XML News from Thursday, April 29, 2004

I have posted the SAX test suite I talked about last week at XML Europe. You should read the paper that describes the suite (and presents the results) first before attempting to run the suite, so you'll understand what's being tested and why. This is primarily intended for developers writing SAX parsers, not for casual users. The framework is fairly rough at this point, and may require my personal help to get running.

The main result of the test is that you should be using Xerces. Xerces isn't perfect, but it is the best SAX parser currently available, and several of the bugs I identified are already fixed in CVS, and should be available with the upcoming 2.7 release.

One surprising result of the test was just how poor the selection of SAX parsers in Java really is. There are only two actively maintained parsers, Xerces and Oracle; maybe three if you count GNU JAXP. However, GNU JAXP has serious bugs that aren't being fixed, and seem unlikely to be fixed in the near future unless a motivated new maintainer is found. Both Oracle and Xerces are heavyweight parsers which support DTD and schema validation, and many other features. They are both quite large. In particular, there is no current reliable small parser that simply parses XML documents without validating, either with or without exterrnal DTD subset support. A lot of people need such a parser, and many people who do are using either Piccolo or an Ælfred derivative. However, my tests made it very obvious that Piccolo and all the Ælfreds are seriously buggy, and should not be relied on. Furthermore, none of these are actively developed at this time, so it's unlikely any of the bugs the tests identified will be fixed. :-(


The Big Faceless Organization has released the Big Faceless Report Generator 1.1.18, a $1200 payware Java application for converting XML documents to PDF. Unlike most similar tools it appears to be based on HTML and CSS rather than XSL Formatting Objects. This is mostly a bug fix release. Java 1.2 or later is required.

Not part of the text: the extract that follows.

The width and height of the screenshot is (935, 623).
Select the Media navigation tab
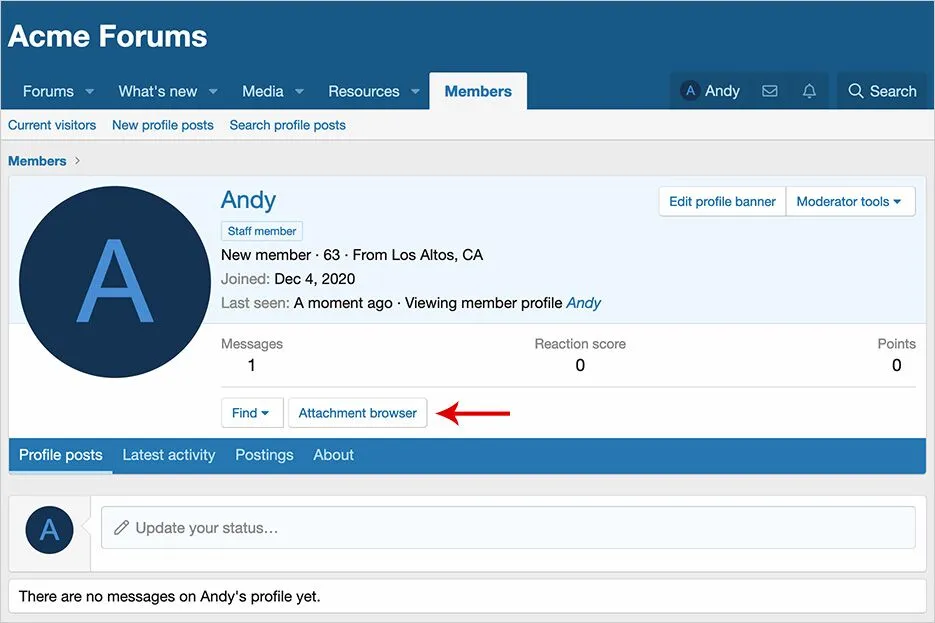(x=263, y=91)
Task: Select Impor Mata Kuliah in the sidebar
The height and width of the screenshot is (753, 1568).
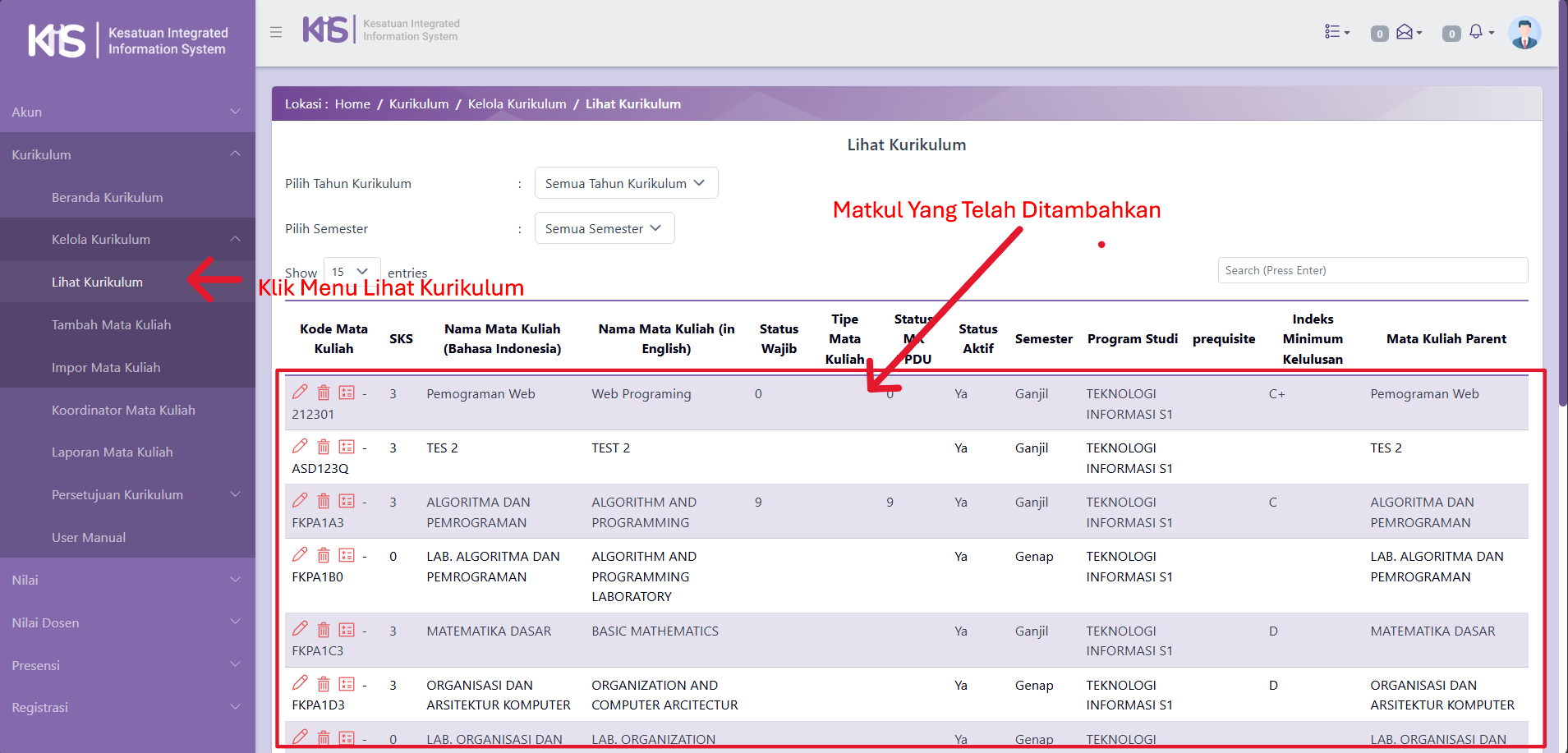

IBM's alphaworks has released version 3.1 of its Web Services Tool Kit for Mobile Devices which "provides tools and run-time environments that allow development of applications that use Web Services on small mobile devices, gateway devices, and intelligent controllers. This tool kit's JavaTM Web service run-time environment is supported devices that support the J2ME, WCE, and SMF environments. The C Web service run-time environment is supported on the Palm and Symbian." This release now "includes new IBM Mobile Soap Server and Mobile Device Gateway code" and "provides an implementation of the Device Web Services Framework."